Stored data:
:::::

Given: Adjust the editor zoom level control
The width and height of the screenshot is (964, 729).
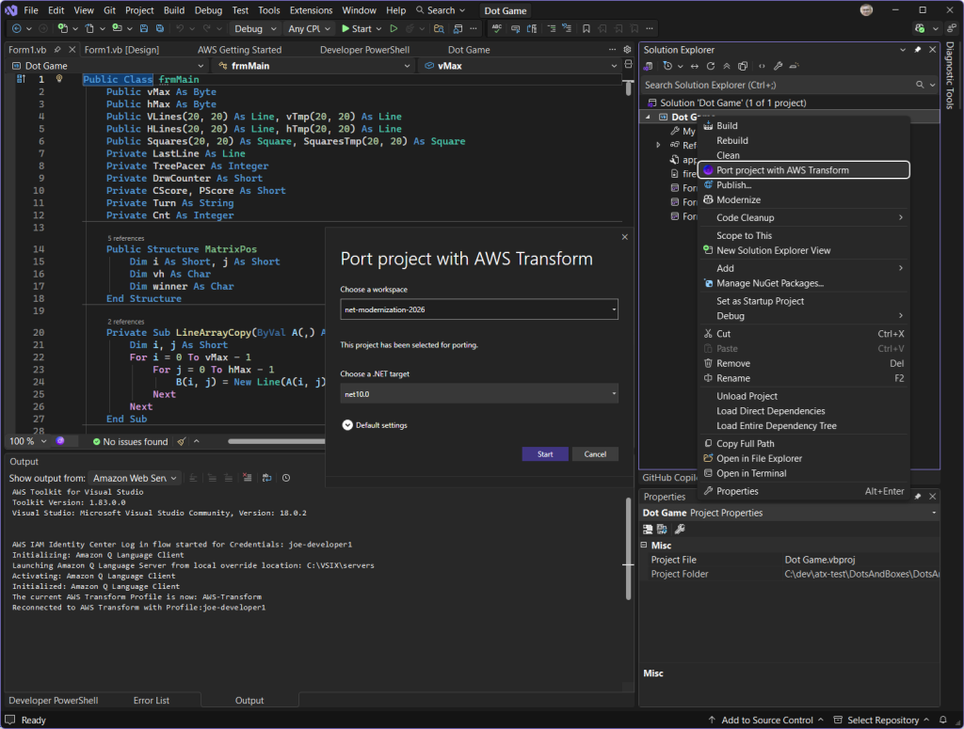Looking at the screenshot, I should pyautogui.click(x=26, y=440).
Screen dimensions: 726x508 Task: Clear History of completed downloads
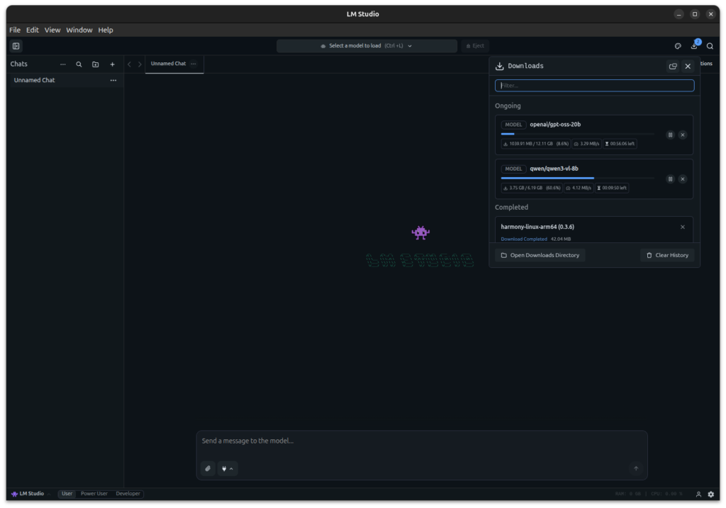pos(666,255)
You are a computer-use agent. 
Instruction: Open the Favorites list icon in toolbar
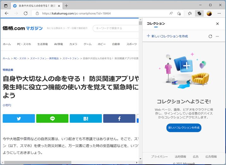click(190, 14)
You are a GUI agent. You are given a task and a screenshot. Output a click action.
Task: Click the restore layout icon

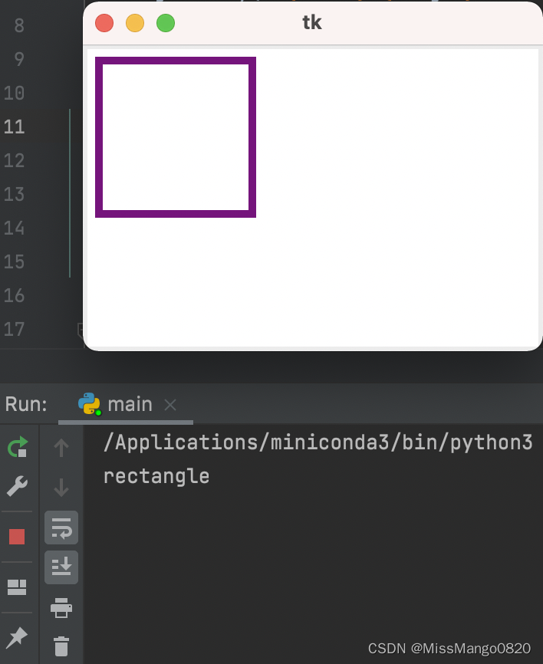pyautogui.click(x=17, y=587)
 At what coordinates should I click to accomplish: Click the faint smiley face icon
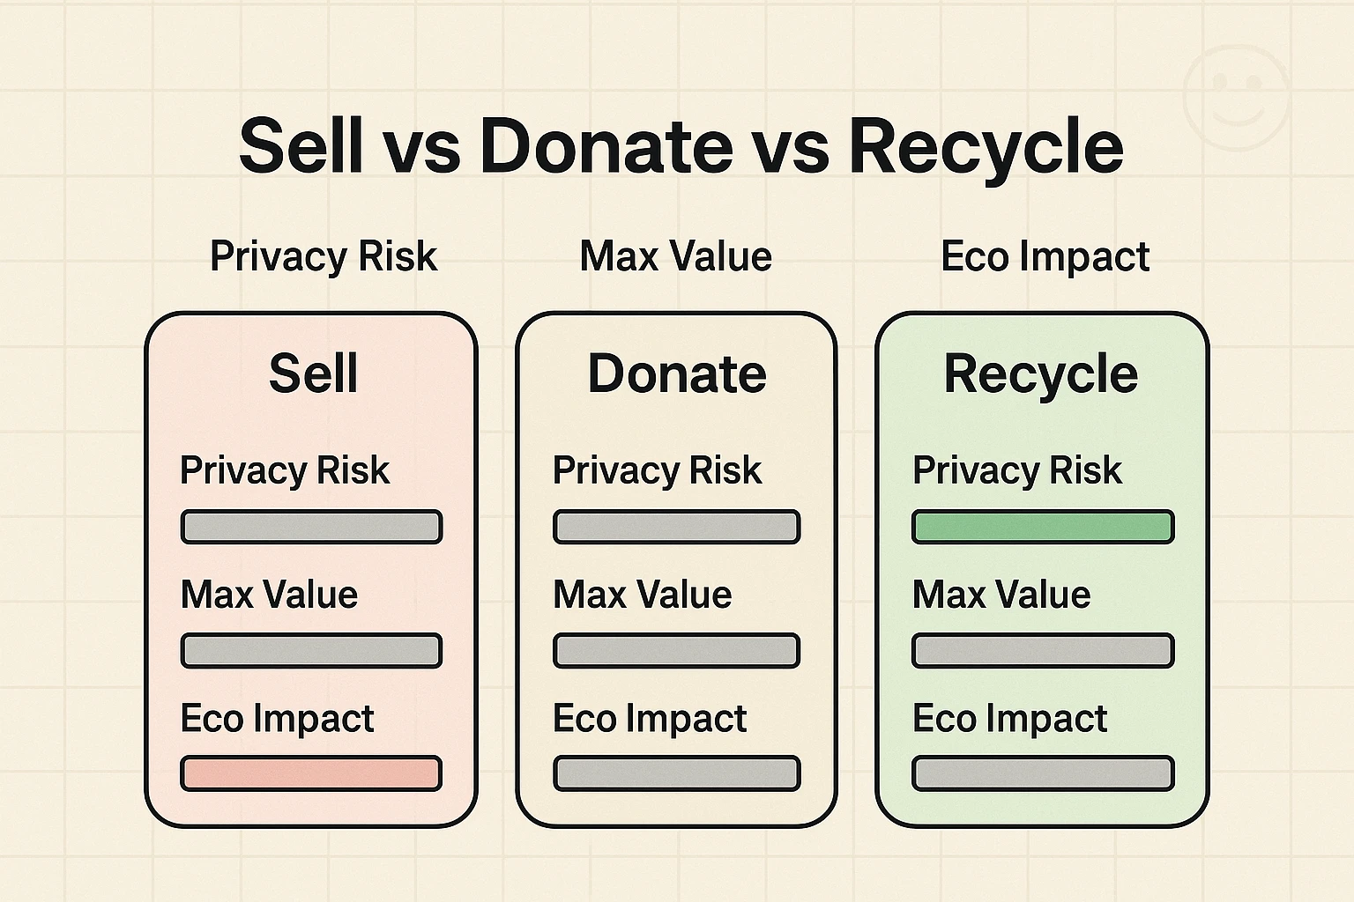tap(1236, 93)
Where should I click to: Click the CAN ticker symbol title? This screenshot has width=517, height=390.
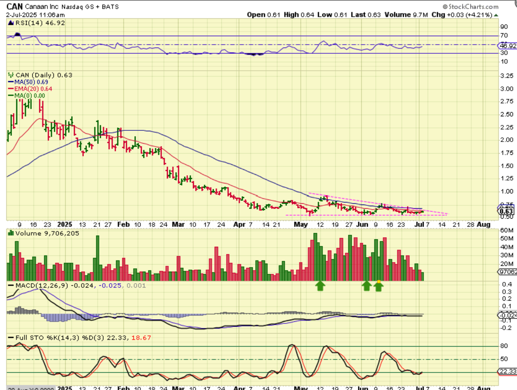[14, 7]
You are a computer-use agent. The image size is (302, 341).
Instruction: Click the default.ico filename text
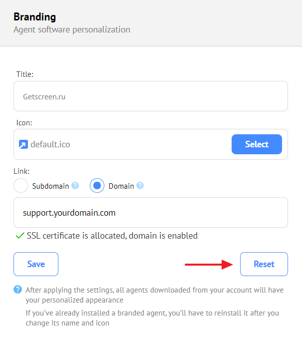point(50,144)
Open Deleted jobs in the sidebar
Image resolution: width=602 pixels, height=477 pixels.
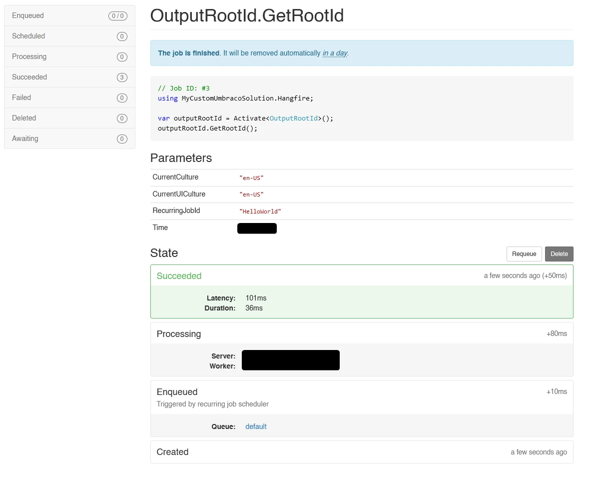[24, 118]
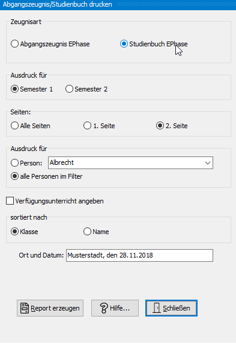Click the Report erzeugen button
The height and width of the screenshot is (343, 236).
[50, 308]
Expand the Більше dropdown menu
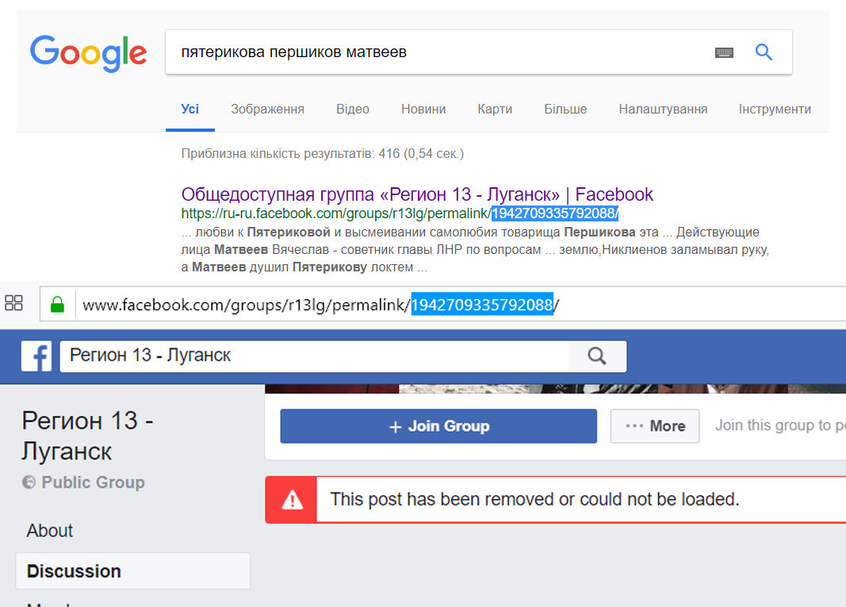The image size is (846, 607). [x=565, y=109]
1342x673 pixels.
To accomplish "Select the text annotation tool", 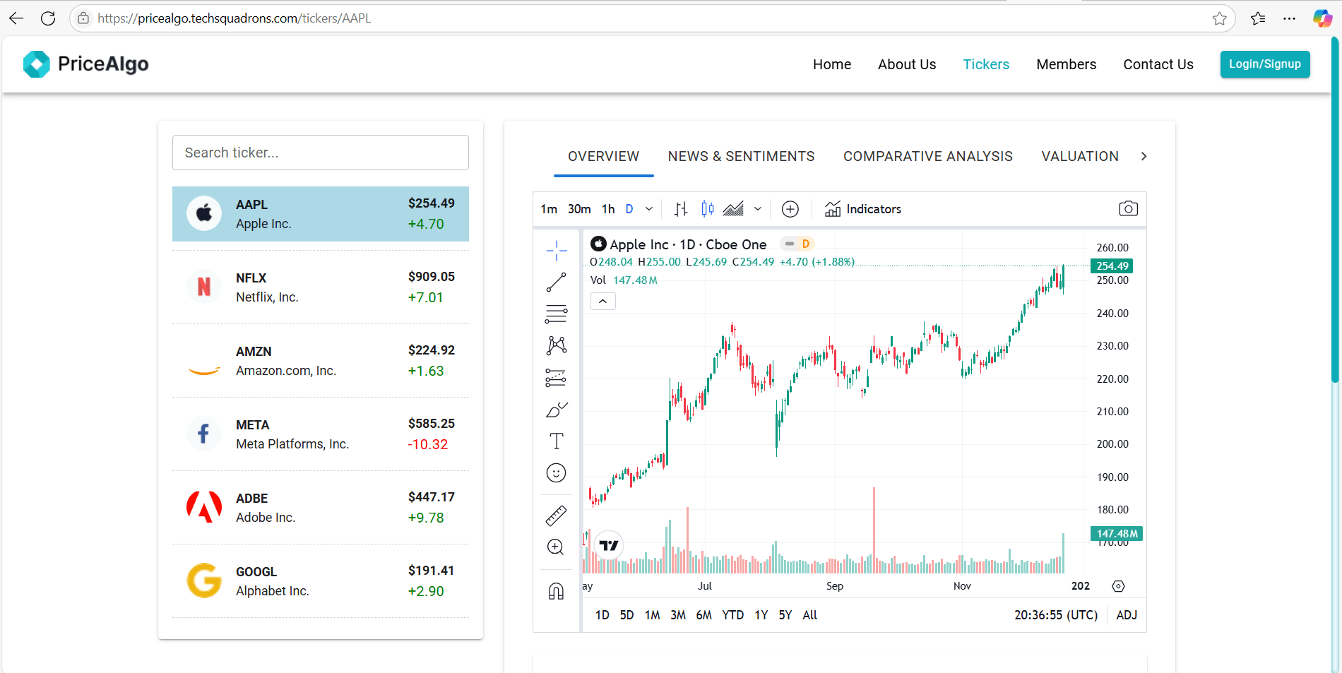I will [x=556, y=441].
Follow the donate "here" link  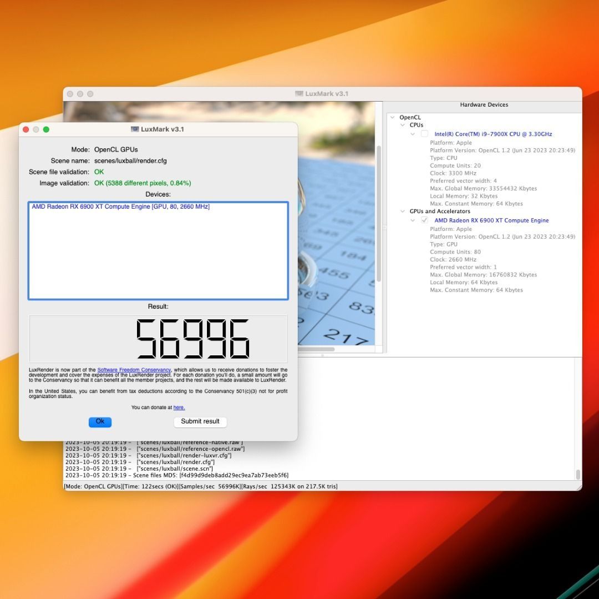179,407
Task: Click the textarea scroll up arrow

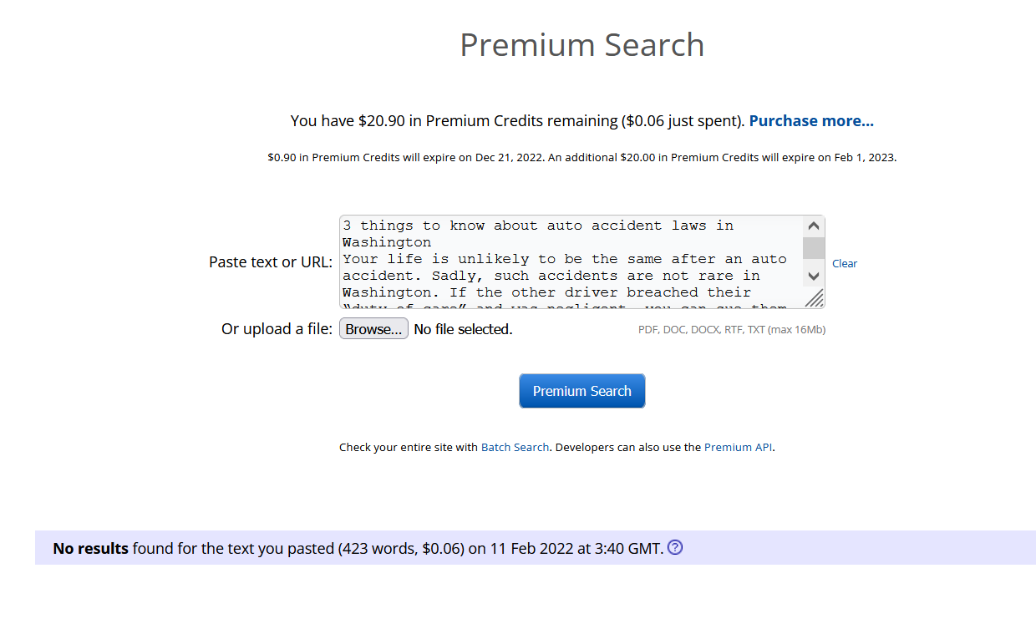Action: [815, 226]
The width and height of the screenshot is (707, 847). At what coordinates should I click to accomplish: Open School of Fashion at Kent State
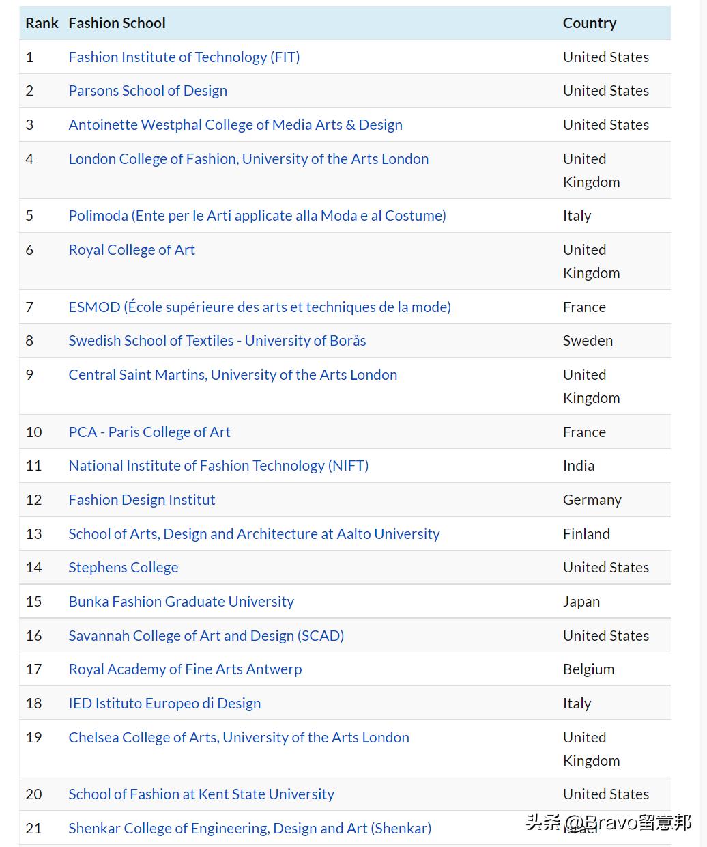point(201,794)
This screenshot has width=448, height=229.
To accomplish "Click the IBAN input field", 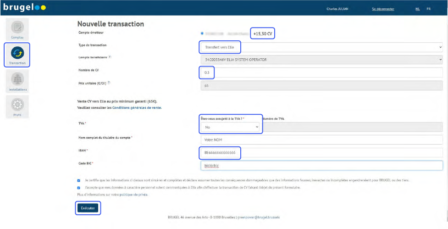I will (x=321, y=152).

:::::

Required action:
Find the lines in the data that include "agent", then copy each of them.

Exercise solution:
You are a computer-use agent. 
You are a GUI agent. You are given a task and a screenshot. Output a click action.
You are a computer-use agent. The image size is (302, 341).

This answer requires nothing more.